Link to Owner Dr. Robert B. Pamplin Jr.



Frog Pond farmer rescues over 90 neglected llamas and plans to restart breeding program

PMG PHOTO: COREY BUCHANAN - Justin Timm recently bought a herd of llamas that were neglected in Oklahoma.

Unlike his camels' vociferous squawk, Wilsonville farmer Justin Timm finds the occasional babble resonating from his gaggle of llamas to be therapeutic.

At the same time, he thinks the llamas might be going through a therapy of their own.

"Without a doubt, I feel like these guys know they're in a much better scenario than they were in, and you can almost feel their appreciation and relaxation compared to where they were at," Timm said.

Timm, who owns Frog Pond Farm on Advance Road in Wilsonville, recently bought a herd of nearly 100 neglected llamas in Oklahoma and drove them to Wilsonville. He plans to use some of the llamas to restart his breeding program and to resell others.

Timm said his family once had as many as 130 llamas and has been raising the animals since 1985.

"It's in our blood," he said. "We love owning them and working with them."

However, Timm sold his breeding herd a few years ago and was down to just a handful of llamas, and recently began growing Christmas trees. But he also wanted to restart the breeding program and happened upon an opportunity.

Timm said the previous owner of the llamas was once one of the top buyers in the country, but turned the llamas out to fend for themselves after the Great Recession in 2008.

"His interest level never returned, so these animals have essentially been range animals out there doing their own thing without human involvement for the most part," he said.

Timm said the llama herd once included 300 llamas but dwindled to 85 after a prolonged drought. The llamas also were confined and their resources were depleting.

"We have a number of animals here that are in their late teens, and it's a miracle they've lasted this long given the conditions they were in," he said.

While talking with the owner, Timm's interest was piqued when he learned that some of the llamas could be hot commodities. One of the animals with a rare bloodline, for instance, was originally purchased for over $30,000.

"He's an extremely valuable herd sire (the male llama used for breeding). He's never been bred before. His breeding and genetics will be heavily used in breeding with these females," Timm said.

So he agreed to purchase the entire lot of llamas.

"I inquired about breedstock. As our conversation evolved, he was at the point where he was ready to move the entire group of animals and be done with it. He wasn't interested in cherry picking. He wanted them all to go and go at once," Timm said.

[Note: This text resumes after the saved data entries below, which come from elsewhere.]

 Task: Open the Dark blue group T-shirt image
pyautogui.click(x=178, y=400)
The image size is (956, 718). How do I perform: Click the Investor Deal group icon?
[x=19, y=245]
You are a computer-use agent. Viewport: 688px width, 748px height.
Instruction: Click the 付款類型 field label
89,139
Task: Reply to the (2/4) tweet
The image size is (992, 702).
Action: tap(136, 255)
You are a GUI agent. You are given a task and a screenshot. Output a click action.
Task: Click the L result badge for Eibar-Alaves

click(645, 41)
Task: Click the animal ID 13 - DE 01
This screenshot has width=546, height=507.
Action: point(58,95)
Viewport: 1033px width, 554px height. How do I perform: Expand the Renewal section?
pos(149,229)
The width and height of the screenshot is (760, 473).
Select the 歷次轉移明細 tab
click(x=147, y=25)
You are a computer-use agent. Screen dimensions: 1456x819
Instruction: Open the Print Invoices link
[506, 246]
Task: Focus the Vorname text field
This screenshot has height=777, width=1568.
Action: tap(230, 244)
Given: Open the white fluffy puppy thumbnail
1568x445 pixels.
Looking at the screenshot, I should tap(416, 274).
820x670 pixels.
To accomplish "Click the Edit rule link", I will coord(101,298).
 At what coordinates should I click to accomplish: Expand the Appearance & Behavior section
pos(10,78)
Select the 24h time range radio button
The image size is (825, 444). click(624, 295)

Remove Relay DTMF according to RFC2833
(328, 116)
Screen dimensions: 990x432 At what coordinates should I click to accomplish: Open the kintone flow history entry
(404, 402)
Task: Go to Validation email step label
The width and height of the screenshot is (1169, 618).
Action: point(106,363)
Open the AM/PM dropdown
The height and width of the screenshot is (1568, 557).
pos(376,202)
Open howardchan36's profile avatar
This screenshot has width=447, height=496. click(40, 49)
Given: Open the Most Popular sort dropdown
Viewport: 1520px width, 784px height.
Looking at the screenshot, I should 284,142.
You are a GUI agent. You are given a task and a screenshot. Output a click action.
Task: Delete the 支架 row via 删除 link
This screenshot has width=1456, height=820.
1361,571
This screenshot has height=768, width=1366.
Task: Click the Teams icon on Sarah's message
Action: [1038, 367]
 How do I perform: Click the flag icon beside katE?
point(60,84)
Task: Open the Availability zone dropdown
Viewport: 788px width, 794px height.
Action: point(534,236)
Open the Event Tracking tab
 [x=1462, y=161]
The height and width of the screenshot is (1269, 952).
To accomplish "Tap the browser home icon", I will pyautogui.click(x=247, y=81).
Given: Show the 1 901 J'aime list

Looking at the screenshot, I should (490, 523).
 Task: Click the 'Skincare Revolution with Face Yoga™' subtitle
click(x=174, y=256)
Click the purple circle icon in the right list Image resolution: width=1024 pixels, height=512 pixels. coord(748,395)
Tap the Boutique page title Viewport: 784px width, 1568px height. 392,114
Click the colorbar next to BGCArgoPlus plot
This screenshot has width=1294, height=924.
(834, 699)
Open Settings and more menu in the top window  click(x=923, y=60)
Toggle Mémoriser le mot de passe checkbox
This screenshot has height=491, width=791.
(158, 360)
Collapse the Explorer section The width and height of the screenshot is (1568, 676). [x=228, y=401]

He and a couple Oklahoman haulers completed the long drive to Oregon without stopping because long trips are unsettling to the llamas. Once they reached Wilsonville, Timm used body posturing and nurturing techniques to gain the llamas' trust and was in the process of shearing them and examining their health last week.

"Between the purchasing of the animals, the transportation of the animals and the medical care that it takes to get them in proper condition, (this) is a large financial undertaking," Timm said. "That's why we're offering the animals we aren't going to utilize here to recoup that expense."

He identified 20 llamas through the International Llama Registry and thought he could identify 15 more that previously had their bloodline documented.

However, Timm surmised that the majority of them would never be identified. Unable to be used for breeding, some of those llamas will be sold and used as guard animals, packers that carry baggage during long hiking treks or as pets. Timm also might sell some llamas with better physiques to local 4-H programs.

"They're (llamas) very protective of animals, so if an unknown dog or coyote comes into a pasture, they will attack them and chase them away," he said. "They can carry between 70-90 pounds, and you can have a string of them (that are) tied to the packs.You can have six to seven animals going into the mountains carrying all of their gear."

Timm said the Great Recession caused many farmers to stop breeding llamas and that there is currently a shortage of them in comparison to demand. In turn, he said he's been inundated with purchase requests.

"I've got people who are wanting to take some of these guard animals back as far as New Jersey, people in Texas, Nebraska," Timm said. "If we can't find them a suitable home, they will stay with us. Llamas can live into their early 20s comfortably with the proper care."

Meanwhile, the herd sire and the female llamas that will be introduced into the breeding program will spend the remainder of their days at the farm.

Instead of foraging for food like they once did, the llamas are fed Eastern Oregon orchard grass and a livestock grain and sit and rest for much of the day.

All in all, Timm hopes the llamas will have a better life than they would have had they remained in Oklahoma.

"We look at it as, we take care of these animals until they can take care of us and then we take care of them again," Timm said.